Security incidents are performance incidents. Brute-force traffic, bad bots, and compromised servers consume the same resources you are trying to optimize: PHP workers, CPU, database capacity, cache hit rate, and bandwidth.

How Attacks Show Up in Performance Metrics

What You SeeWhere You See ItCommon Cause
Sudden TTFB increase on uncached routesPSI/WebPageTest, origin logs, APMLogin brute force, cart/checkout abuse, bot traffic bypassing cache
Cache hit rate collapsesCloudflare analytics, cache headersBots requesting unique URLs/query strings, missing bypass rules, cache poisoning attempts
CPU spikes with no deployServer monitoring (top, Netdata)Malware/miner, security plugin real-time scanning, brute force that reaches PHP
Database load rises and stays highDB monitoring, slow query logSpam bloat, attack scripts triggering uncached queries, background jobs going wild
Bandwidth spikesCDN analytics, provider graphsScrapers pulling media, hotlinking, L7 DDoS

10-Minute Triage Checklist

  1. Confirm whether the regression is only on uncached routes (admin, checkout, logged-in).
  2. Check Cloudflare Security Events and Cache Analytics for spikes.
  3. Check the origin for CPU/RAM pressure and unusual processes.
  4. Check for brute force patterns in web and SSH logs.
  5. If you suspect compromise, treat it as an incident (contain first, then tune).

Quick Commands (Origin)

cpu-and-process-snapshot.sh
top -bn1 | head -40
ps aux --sort=-%cpu | head -20
ps aux --sort=-%mem | head -20
check-wordpress-core-integrity.sh
wp core verify-checksums
find-php-in-uploads.sh
find /var/www/html/wp-content/uploads -type f -name "*.php"
recent-ssh-failures.sh
sudo grep "Failed password" /var/log/auth.log | tail -50

Where to Mitigate (Order of Leverage)

  1. Edge (Cloudflare): WAF managed rules, bot controls, rate limiting on login, block XML-RPC (if unused).
  2. Origin (server/web server): firewall, Fail2Ban, restrict sensitive files/routes, optional ModSecurity where it makes sense.
  3. WordPress: reduce attack surface (plugins/themes), disable file editing, keep updates sane, avoid heavy real-time scanning in production.
note

If you can block a request at the edge, do it there.
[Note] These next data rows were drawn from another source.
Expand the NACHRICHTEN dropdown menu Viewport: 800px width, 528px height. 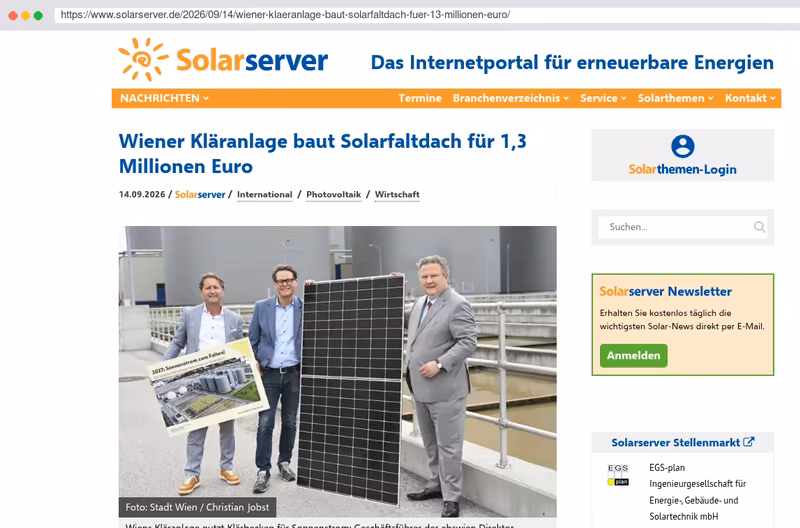[x=164, y=98]
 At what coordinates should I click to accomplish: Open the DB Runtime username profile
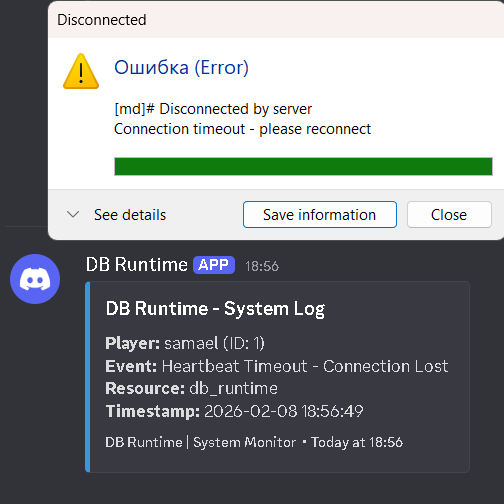coord(137,265)
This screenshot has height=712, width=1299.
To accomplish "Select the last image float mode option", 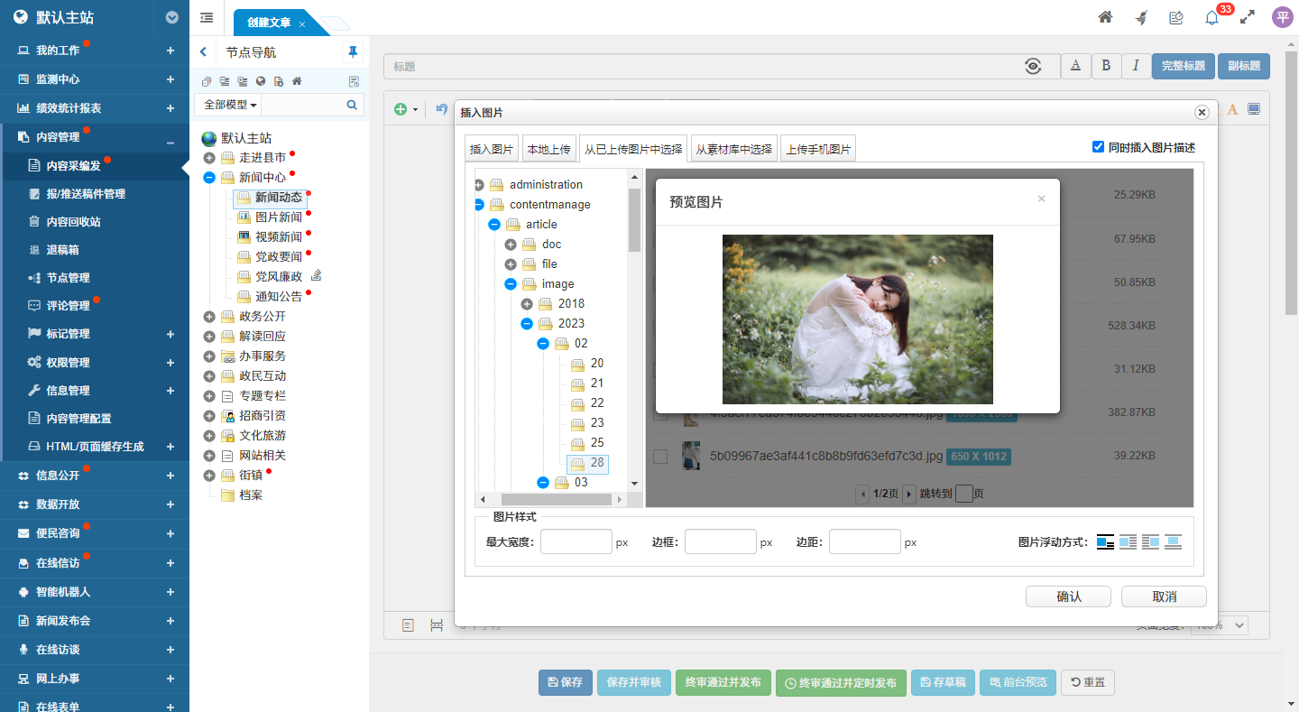I will coord(1173,542).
It is usually both more effective and cheaper than letting it reach PHP.

Common Diagnostic Trap

When a site gets slower, the default response is "add resources" or "tune caching". If the underlying cause is abusive traffic or compromise, scaling up just gives the attacker more capacity.

If you see a sudden change with no deploy:

  • Verify you are not under brute force or bot abuse.
  • Verify the server is clean.
  • Then go back to performance tuning.